• **EXERCISE BRIEF**
Look below for lines that hold the string "agent" and copy each one.

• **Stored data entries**
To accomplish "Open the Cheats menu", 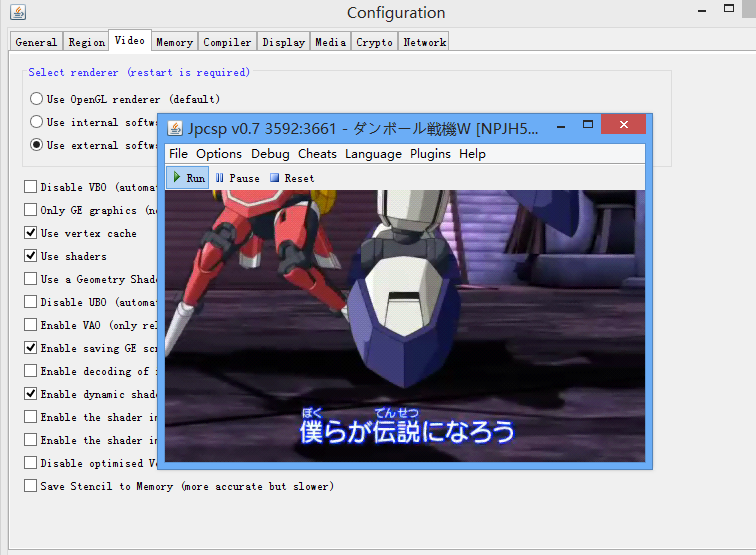I will (317, 154).
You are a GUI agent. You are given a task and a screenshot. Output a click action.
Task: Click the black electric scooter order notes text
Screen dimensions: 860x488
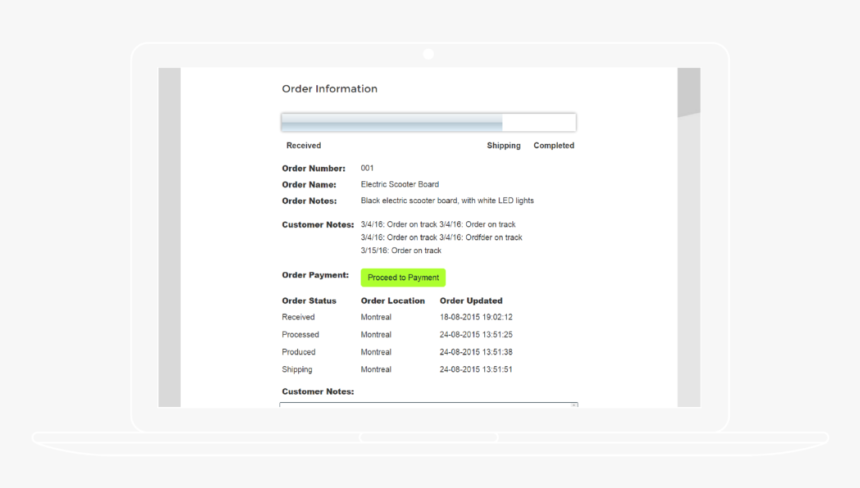coord(446,201)
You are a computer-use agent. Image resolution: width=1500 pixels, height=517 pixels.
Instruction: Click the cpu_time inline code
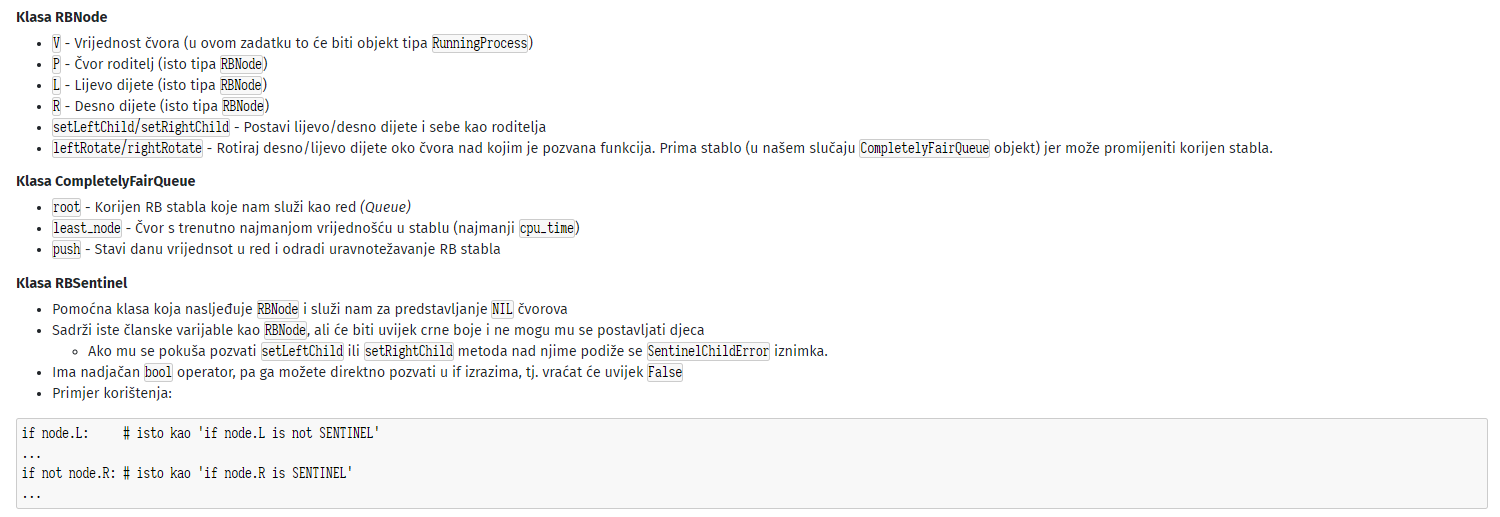click(547, 228)

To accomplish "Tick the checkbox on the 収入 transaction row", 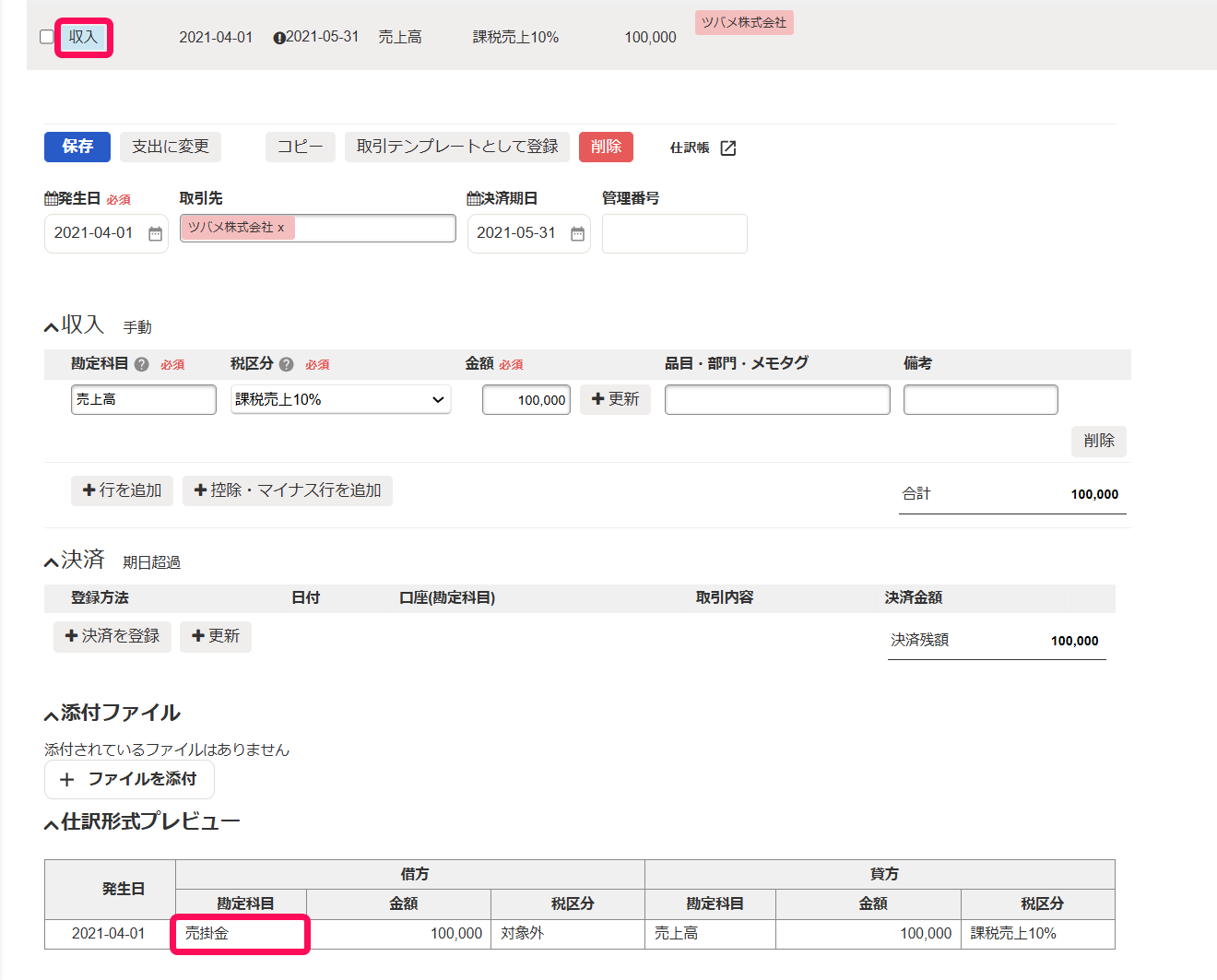I will (x=47, y=37).
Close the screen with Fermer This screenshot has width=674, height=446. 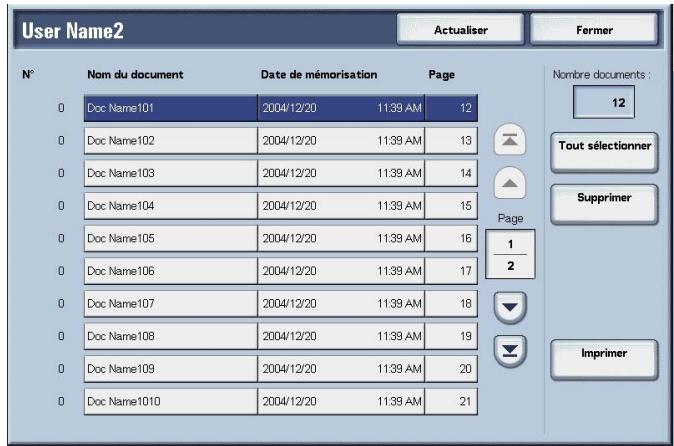click(x=594, y=30)
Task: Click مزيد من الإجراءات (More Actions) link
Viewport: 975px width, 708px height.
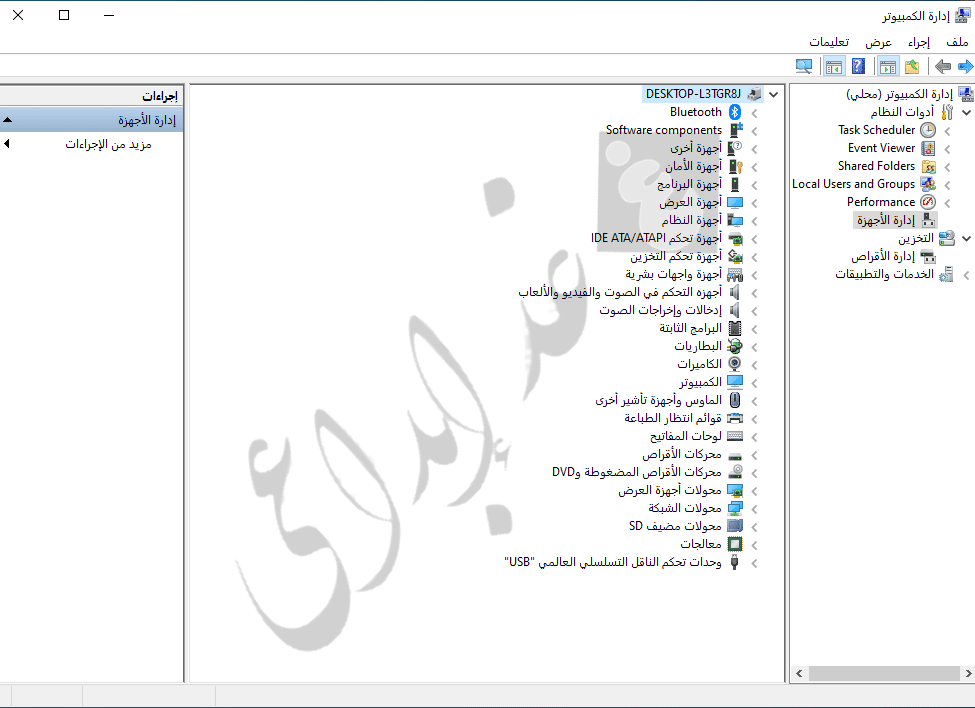Action: [x=108, y=144]
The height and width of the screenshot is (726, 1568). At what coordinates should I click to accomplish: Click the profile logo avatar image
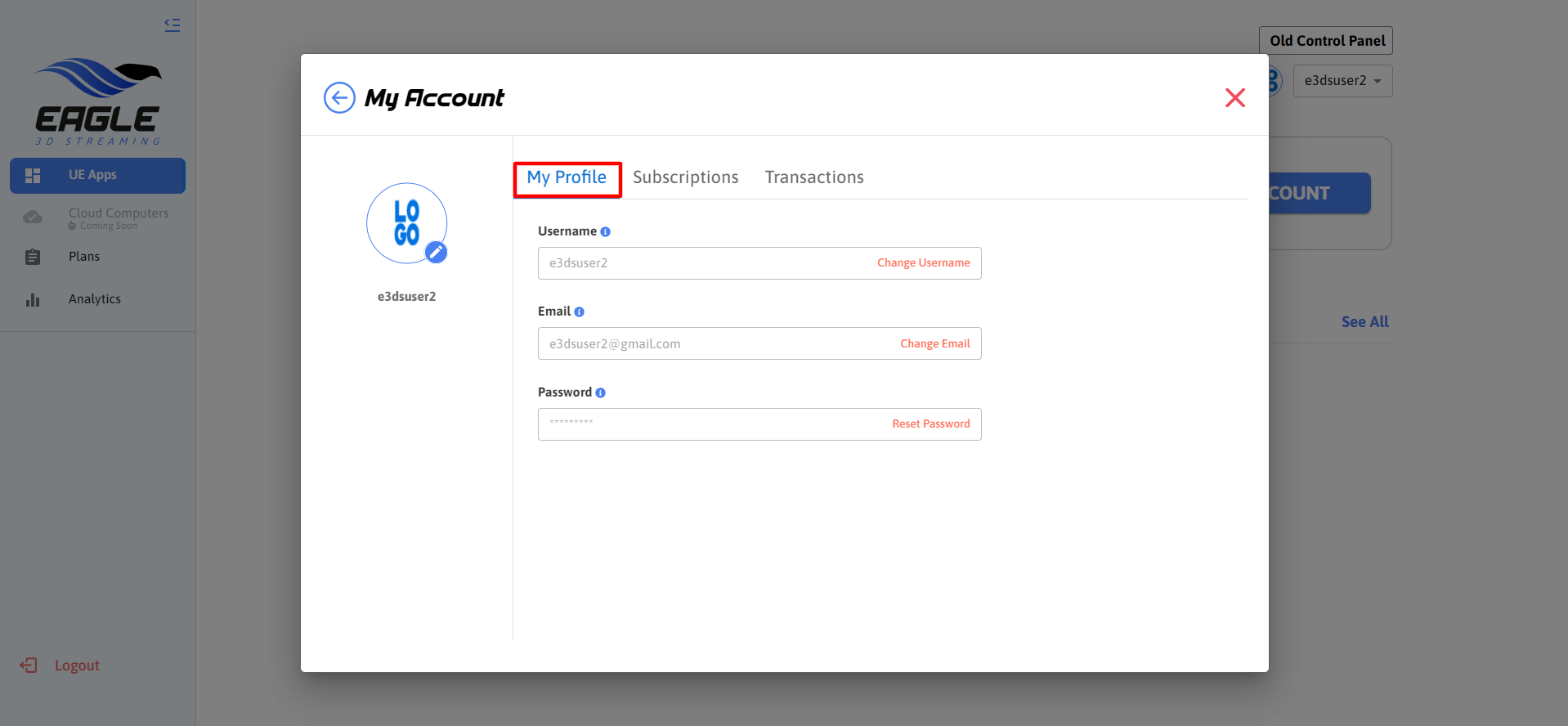tap(406, 222)
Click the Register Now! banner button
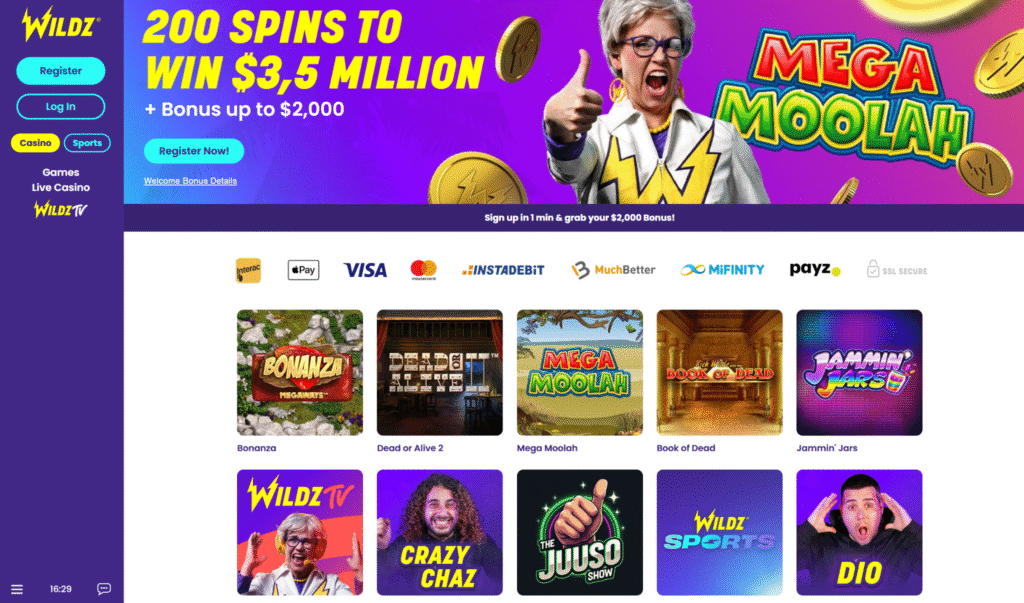Screen dimensions: 1024x603 (194, 151)
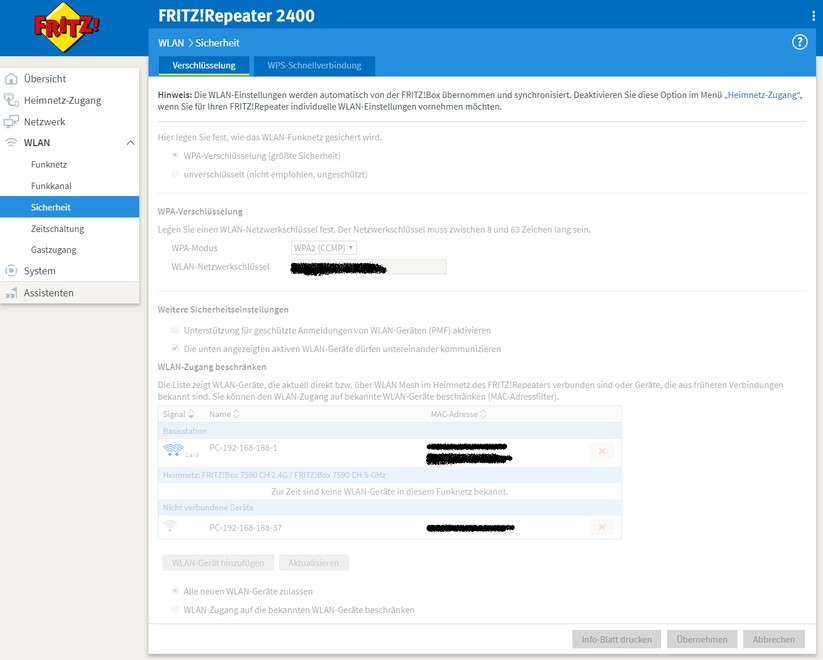
Task: Open the help question mark icon
Action: pos(799,42)
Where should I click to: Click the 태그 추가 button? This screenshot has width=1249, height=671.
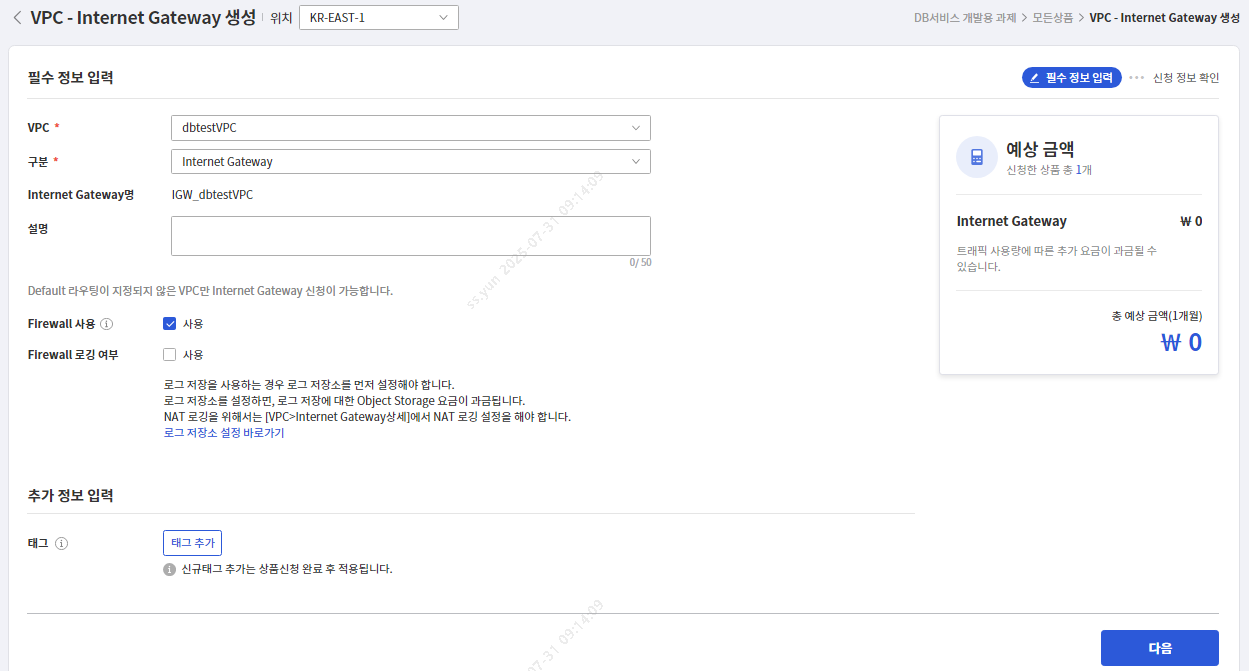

• **TASK SOLUTION**
You are a GUI agent. You are given a task and a screenshot. Output a click action.
You are a computer-use agent. Image resolution: width=1500 pixels, height=517 pixels.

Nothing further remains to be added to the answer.